TEXTE —
· · ·
Pour instaurer de bonnes habitudes alimentaires à l’échelle nationale à Maurice, une stratégie multifactorielle impliquant le gouvernement, les professionnels de santé, les établissements scolaires et l’engagement communautaire est essentielle, plaide le Dr Ramracheya. Il propose quelques mesures concrètes :

Campagnes de sensibilisation : Lancer des campagnes nationales pour éduquer la population sur les bienfaits d’une alimentation équilibrée et les risques associés aux mauvaises habitudes alimentaires.
Éducation nutritionnelle dans les écoles : Intégrer l’éducation à la nutrition dans les programmes scolaires pour sensibiliser les enfants dès le plus jeune âge.

Soutien à l’agriculture locale et amélioration de l’accessibilité alimentaire : Promouvoir la consommation de fruits et légumes locaux en soutenant les agriculteurs et en améliorant l’accès à des produits frais à des prix abordables.
· · ·
DONNÉES DE L'EXERCICE —
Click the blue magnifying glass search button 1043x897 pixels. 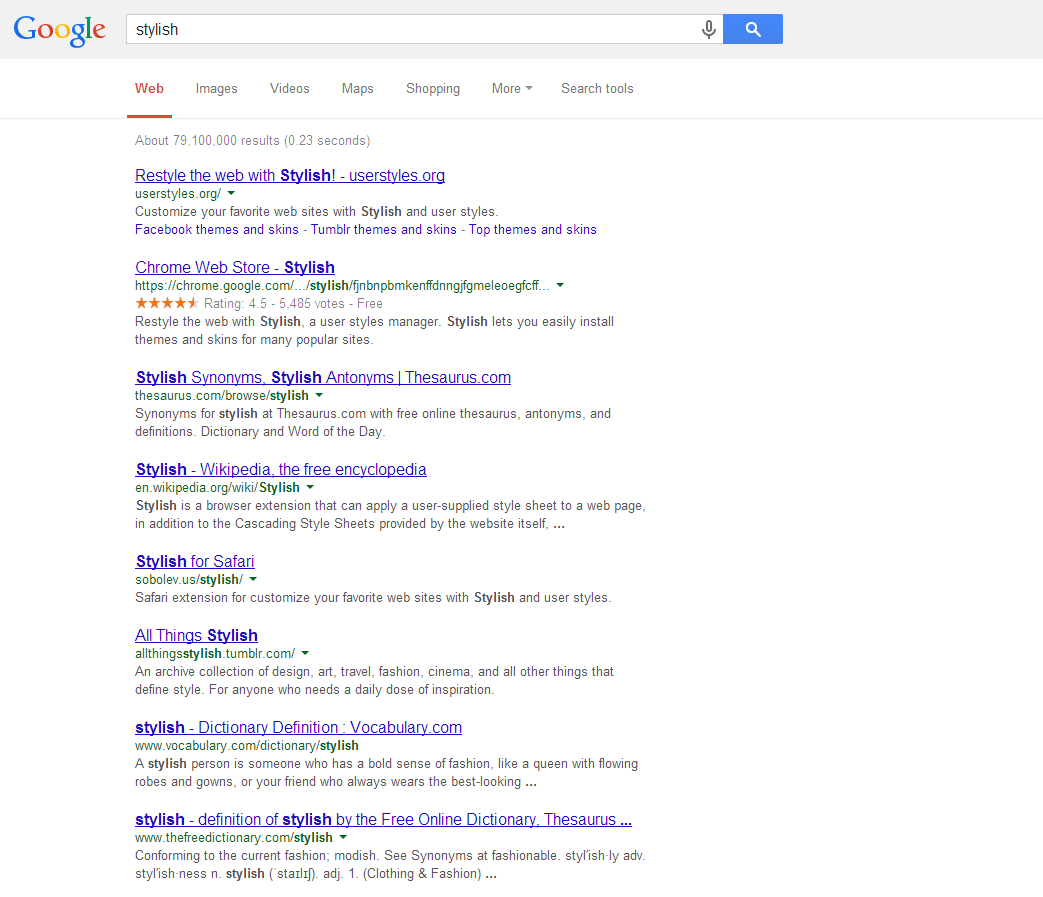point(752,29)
· · ·
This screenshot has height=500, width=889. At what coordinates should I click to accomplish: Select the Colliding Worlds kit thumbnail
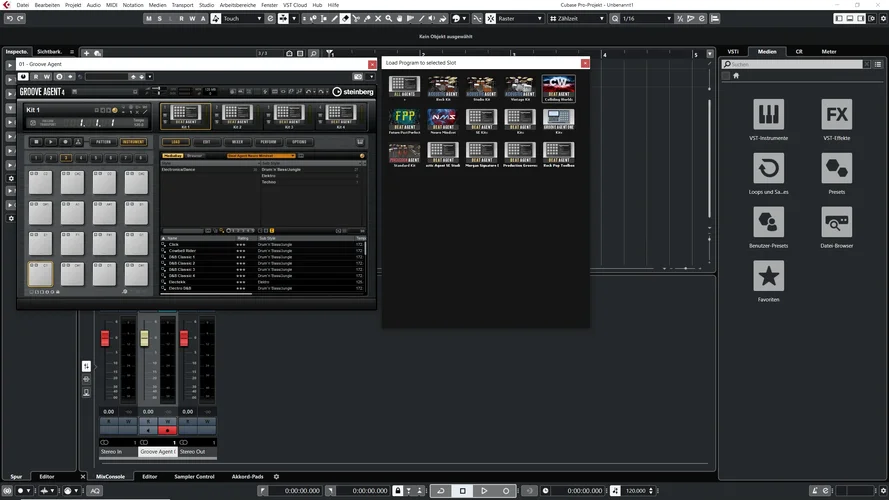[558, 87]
· · ·
CONSIGNE A —
Indiquez si chacune des affirmations suivantes s'accorde avec le texte sur l'alimentation à Maurice. Répondez par oui ou non et citez à l'identique les mots décisifs du texte. (i) Le Dr Ramracheya juge essentielle une stratégie qui implique notamment les établissements scolaires. (ii) Le texte propose d'importer davantage de fruits et légumes. (iii) L'éducation nutritionnelle doit sensibiliser les enfants dès le plus jeune âge.
CONSIGNE B —
Résumez en une phrase plus courte le paragraphe du texte sur l'alimentation à Maurice qui commence par « Pour instaurer de bonnes habitudes ». Conservez ses faits principaux.
CONSIGNE C —
Poursuivez le texte sur les habitudes alimentaires à Maurice après sa dernière phrase.

RÉPONSE ATTENDUE A —
(i) Oui : « une stratégie multifactorielle impliquant le gouvernement, les professionnels de santé, les établissements scolaires et l’engagement communautaire est essentielle ».
(ii) Non : « Promouvoir la consommation de fruits et légumes locaux en soutenant les agriculteurs ».
(iii) Oui : « pour sensibiliser les enfants dès le plus jeune âge ».

RÉPONSE ATTENDUE B —
Selon le Dr Ramracheya, instaurer de bonnes habitudes alimentaires à Maurice exige une stratégie multifactorielle associant le gouvernement, les professionnels de santé, les établissements scolaires et la communauté, et il propose quelques mesures concrètes.

RÉPONSE ATTENDUE C —
Réglementation des pratiques de l’industrie alimentaire : Mettre en place des réglementations limitant la publicité des aliments malsains, en particulier ceux destinés aux enfants. Encourager les fabricants à réduire les teneurs en sucre, en sel et en graisses nocives.

Amélioration des repas scolaires : Mettre en œuvre des politiques visant à améliorer la qualité nutritionnelle des repas servis dans les écoles.

Programmes et ateliers communautaires : Organiser des activités communautaires telles que des cours de cuisine, des ateliers nutritionnels et des séances d’activité physique. Faire participer des chefs et nutritionnistes locaux peut inspirer de meilleures pratiques alimentaires.

Implication des professionnels de santé : Former les professionnels de santé pour qu’ils puissent conseiller les patients sur la nutrition lors des consultations de routine. Offrir des ateliers ou des séminaires peut les aider à promouvoir de meilleures habitudes alimentaires.

En mettant en œuvre ces stratégies, Maurice pourrait créer un environnement propice à l’adoption de comportements alimentaires sains, réduisant ainsi la prévalence des maladies liées à l’alimentation et améliorant la santé publique, selon le Dr Ramracheya.